Assolutamente sì. La domanda di tecnici specializzati — ingegneri navali, elettrotecnici di bordo, esperti di compositi — è in forte crescita. Dobbiamo investire negli istituti tecnici nautici, negli ITS Academy marittimi, nei percorsi universitari legati al mare. Sono lavori qualificati, ben retribuiti, con prospettive internazionali. Spesso i ragazzi non sanno nemmeno che esistono. Raccontare meglio il settore è già di per sé un investimento nel suo futuro.

 

In chiusura: è ottimista sul futuro della blu economy italiana?

Sono profondamente ottimista. I fondamentali ci sono tutti: imprenditori straordinari, tecnologie all’avanguardia, un brand Italia che nel mare vale quanto nella moda o nel cibo.
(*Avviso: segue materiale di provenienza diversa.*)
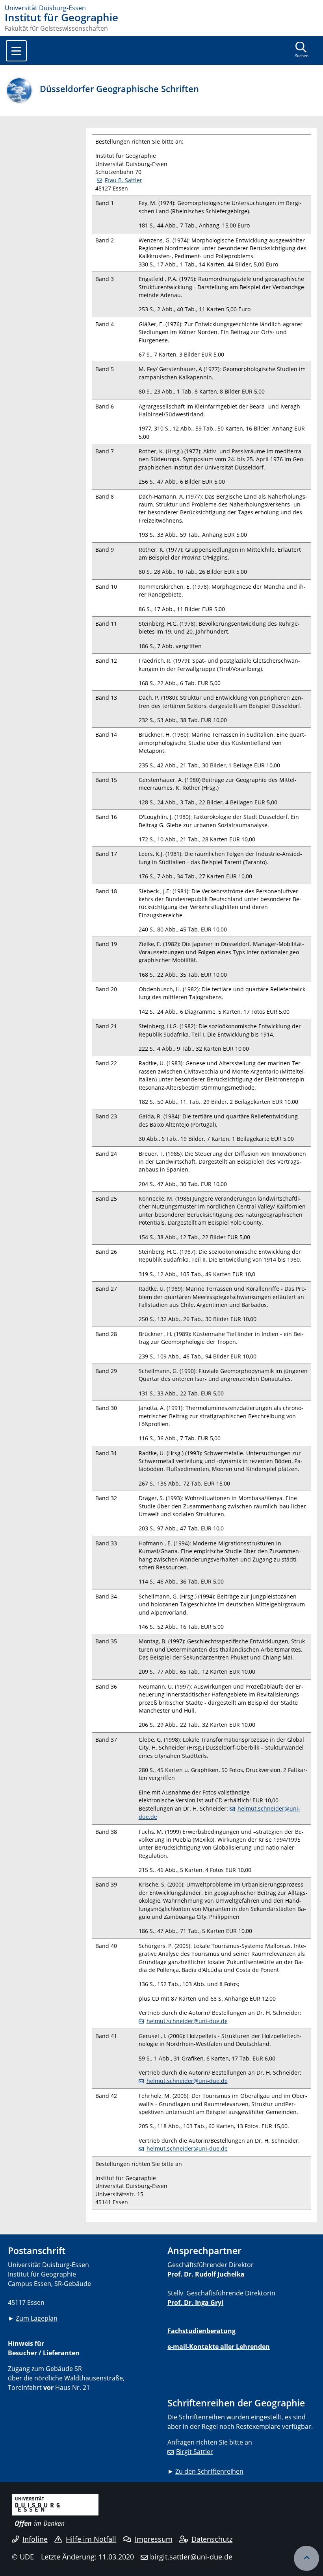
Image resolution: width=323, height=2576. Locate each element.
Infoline (35, 2539)
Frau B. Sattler (123, 180)
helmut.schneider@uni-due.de (187, 2021)
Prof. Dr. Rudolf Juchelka (206, 2274)
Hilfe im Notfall (91, 2539)
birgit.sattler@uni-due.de (191, 2556)
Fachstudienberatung (201, 2331)
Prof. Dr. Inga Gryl (195, 2302)
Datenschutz (211, 2539)
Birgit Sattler (194, 2451)
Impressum (154, 2539)
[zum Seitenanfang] (306, 2558)
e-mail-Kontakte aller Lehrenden (218, 2346)
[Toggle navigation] (16, 50)
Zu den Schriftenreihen (209, 2471)
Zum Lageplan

Quei 14 miliardi non sono un punto di arrivo, sono una base di partenza eccellente. Con la giusta collaborazione tra pubblico e privato, con investimenti mirati e una visione condivisa, il mare italiano può diventare uno dei grandi motori di sviluppo del paese nei prossimi decenni. Noi, come Port Authority, siamo pronti a fare la nostra parte.